■ Information supplied:

= = =

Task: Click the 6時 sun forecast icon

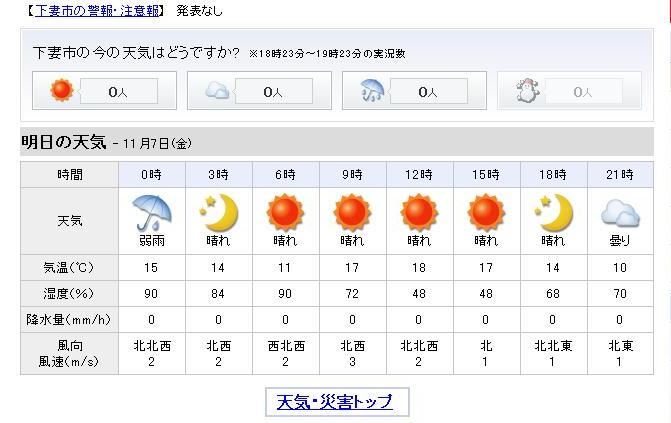Action: (285, 212)
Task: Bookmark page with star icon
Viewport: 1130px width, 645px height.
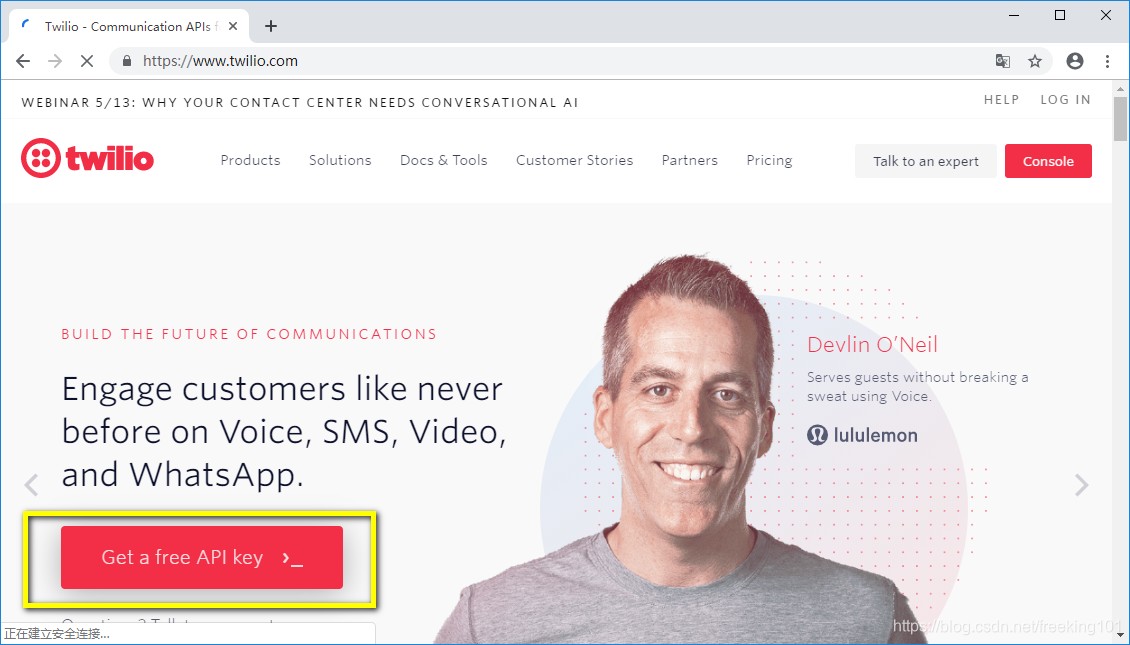Action: [1035, 61]
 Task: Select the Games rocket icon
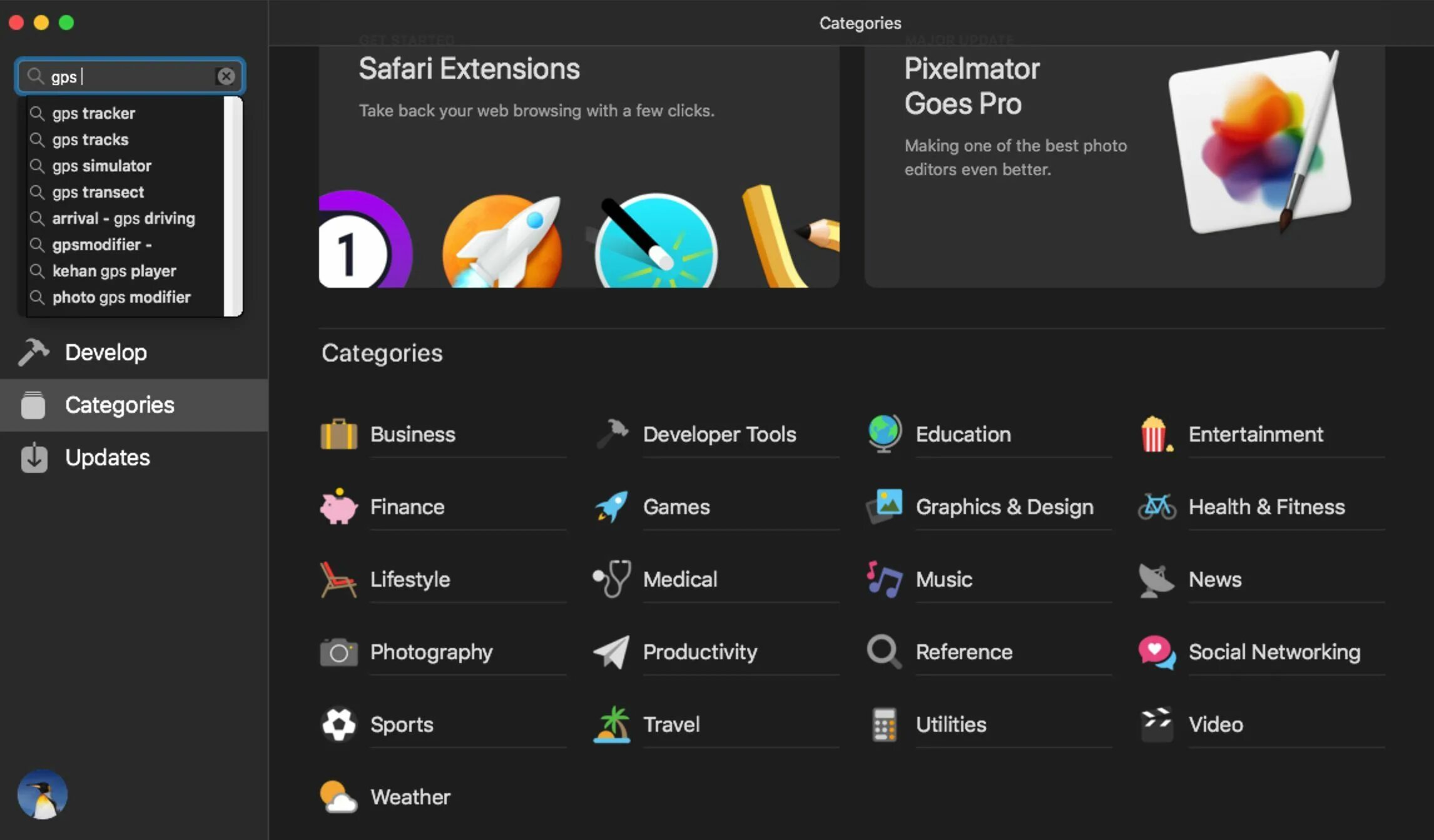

= = =

■ Work to be completed:
Where the line containing "Task: Bookmark page with star icon" appears, begin writing out the lines exactly, and continue through the end of the material above, omitting pictures.

■ Result of this task:
Task: Bookmark page with star icon
Viewport: 1130px width, 645px height.
Action: [1035, 61]
 Task: Select the Games rocket icon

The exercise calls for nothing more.